Alerta en las góndolas
Alimentos se aceleraron en la segunda semana de mayo, pero el "ancla" de YPF moderaría el índice general.
Tras el 2,6% registrado en abril, los relevamientos privados detectaron subas del 1% semanal en consumo masivo. Sin embargo, las consultoras estiman que la inflación general podría perforar el piso del mes pasado gracias al congelamiento de los combustibles.
Buenos Aires, mayo de 2026. — La carrera contra los precios muestra una de cal y una de arena en lo que va de mayo. Luego de la marcada desaceleración de abril, que dejó el Índice de Precios al Consumidor (IPC) del Indec en un 2,6%, las luces de alerta volvieron a encenderse en el sector de consumo masivo. Diferentes consultoras privadas detectaron una aceleración en el rubro clave de "Alimentos y bebidas" durante la segunda semana del mes, abriendo el debate sobre si la tendencia a la baja logrará consolidarse en el corto plazo.
De acuerdo con los monitoreos de las firmas Analytica y EconViews, la canasta de alimentos y bebidas comercializada en cadenas de supermercados registró un incremento del 1% en solo siete días. Con este repunte, el promedio móvil de cuatro semanas para este segmento se ubicó entre el 1,5% y el 2,0%, impulsado principalmente por el fuerte salto en el precio de las verduras (+7,8%) y los pescados (+4,2%), mientras que rubros de alto impacto como la carne (+0,7%) y las frutas (-4,9%) ayudaron a contener una disparada mayor.
El "efecto buffer" de YPF: el aliado del equipo económico
A pesar de la presión en las góndolas, los analistas estiman que el índice general de mayo podría ser incluso menor al de abril. Desde Analytica proyectan un alza mensual del 2,4% para el nivel general de precios, lo que significaría una mejora de 0,2 puntos porcentuales respecto al mes anterior.

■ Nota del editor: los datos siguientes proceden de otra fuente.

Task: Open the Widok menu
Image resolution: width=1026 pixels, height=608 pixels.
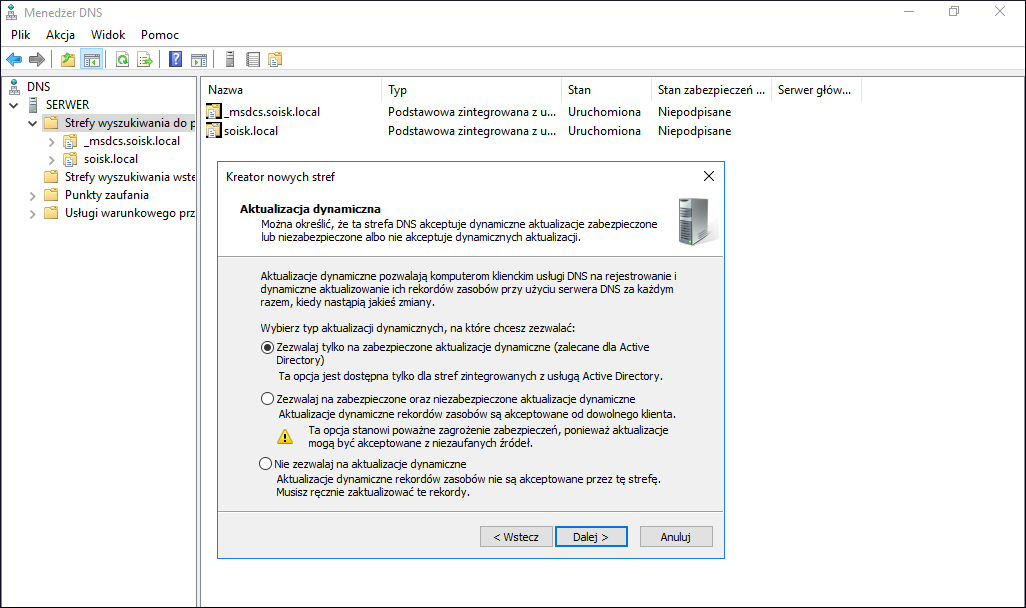Action: click(108, 35)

La clave de este optimismo radica en la reciente estrategia oficial sobre los precios regulados, particularmente los combustibles. Tras un ajuste inicial del 1% implementado el pasado jueves 14 de mayo, el presidente de YPF, Horacio Marín, anunció la activación de un "sistema de buffer". Este mecanismo mantendrá los precios congelados en los surtidores por un plazo de 45 días, funcionando como un amortiguador clave frente a la volatilidad del petróleo internacional provocada por los conflictos en Medio Oriente.
El desafío de perforar el 2% mensual
Mirando hacia el mediano plazo, la consultora Invecq ratificó su proyección de una inflación anual del 30% para diciembre de 2026, una cifra en sintonía con el Relevamiento de Expectativas de Mercado (REM) del Banco Central.
Sin embargo, los economistas advierten que el camino no estará libre de obstáculos. En lo que va del año, la inflación minorista se ha movido a un ritmo del 2,5% mensual. Para cumplir con la meta del 30% anual, el índice general debería descender a un promedio del 1,9% mensual a partir de este mes.
La desaceleración de la inflación núcleo —que en abril tocó un mínimo de 2,3%, el menor nivel desde octubre de 2025— demuestra que el componente estructural de los precios viene cediendo. La gran incógnita para los próximos meses será el comportamiento de las tarifas de servicios públicos y el transporte, teniendo en cuenta que el Gobierno ya dejó oficializados nuevos esquemas de aumentos para los colectivos del Área Metropolitana de Buenos Aires (AMBA) y los trenes.